- _INSTRUCTIONS TO FOLLOW_: Search the records below for the line containing "Launch the selected song". Write out that line and every line after it exactly as written.
--- AVAILABLE DATA ---
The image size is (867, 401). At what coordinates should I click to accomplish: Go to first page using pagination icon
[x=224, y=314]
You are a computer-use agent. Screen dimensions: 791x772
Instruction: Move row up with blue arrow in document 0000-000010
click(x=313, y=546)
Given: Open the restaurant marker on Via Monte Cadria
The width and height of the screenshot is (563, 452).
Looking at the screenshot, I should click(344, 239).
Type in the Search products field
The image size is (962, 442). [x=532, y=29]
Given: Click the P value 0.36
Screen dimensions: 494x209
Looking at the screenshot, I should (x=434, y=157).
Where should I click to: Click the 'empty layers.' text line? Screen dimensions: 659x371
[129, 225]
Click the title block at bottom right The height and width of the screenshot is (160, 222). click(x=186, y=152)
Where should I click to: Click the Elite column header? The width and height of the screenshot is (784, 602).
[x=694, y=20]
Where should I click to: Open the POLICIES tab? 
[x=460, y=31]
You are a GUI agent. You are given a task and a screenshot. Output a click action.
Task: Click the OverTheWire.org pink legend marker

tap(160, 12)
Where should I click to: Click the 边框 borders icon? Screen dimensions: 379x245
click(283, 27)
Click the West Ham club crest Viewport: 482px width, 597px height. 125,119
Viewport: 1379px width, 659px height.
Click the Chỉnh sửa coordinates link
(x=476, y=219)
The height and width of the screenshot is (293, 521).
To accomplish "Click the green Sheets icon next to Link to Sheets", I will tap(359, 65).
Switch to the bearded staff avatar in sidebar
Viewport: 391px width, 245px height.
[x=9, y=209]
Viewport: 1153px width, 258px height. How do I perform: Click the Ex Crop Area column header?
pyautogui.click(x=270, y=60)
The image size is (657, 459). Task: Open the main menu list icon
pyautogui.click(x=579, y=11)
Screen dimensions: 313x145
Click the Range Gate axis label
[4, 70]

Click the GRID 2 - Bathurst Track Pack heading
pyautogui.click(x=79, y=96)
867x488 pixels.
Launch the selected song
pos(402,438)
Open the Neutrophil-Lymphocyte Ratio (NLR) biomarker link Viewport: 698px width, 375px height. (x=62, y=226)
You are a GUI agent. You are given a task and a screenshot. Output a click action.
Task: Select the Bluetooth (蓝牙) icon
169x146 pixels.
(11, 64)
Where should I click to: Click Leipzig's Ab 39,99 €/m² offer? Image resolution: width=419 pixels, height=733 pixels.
---
- _TASK ANSWER_:
Launch the selected song
pos(402,438)
Open the Neutrophil-Lymphocyte Ratio (NLR) biomarker link Viewport: 698px width, 375px height. (x=62, y=226)
You are a GUI agent. You are given a task and a screenshot. Output a click action.
Task: Select the Bluetooth (蓝牙) icon
169x146 pixels.
(11, 64)
Where should I click to: Click Leipzig's Ab 39,99 €/m² offer? Image resolution: width=419 pixels, height=733 pixels.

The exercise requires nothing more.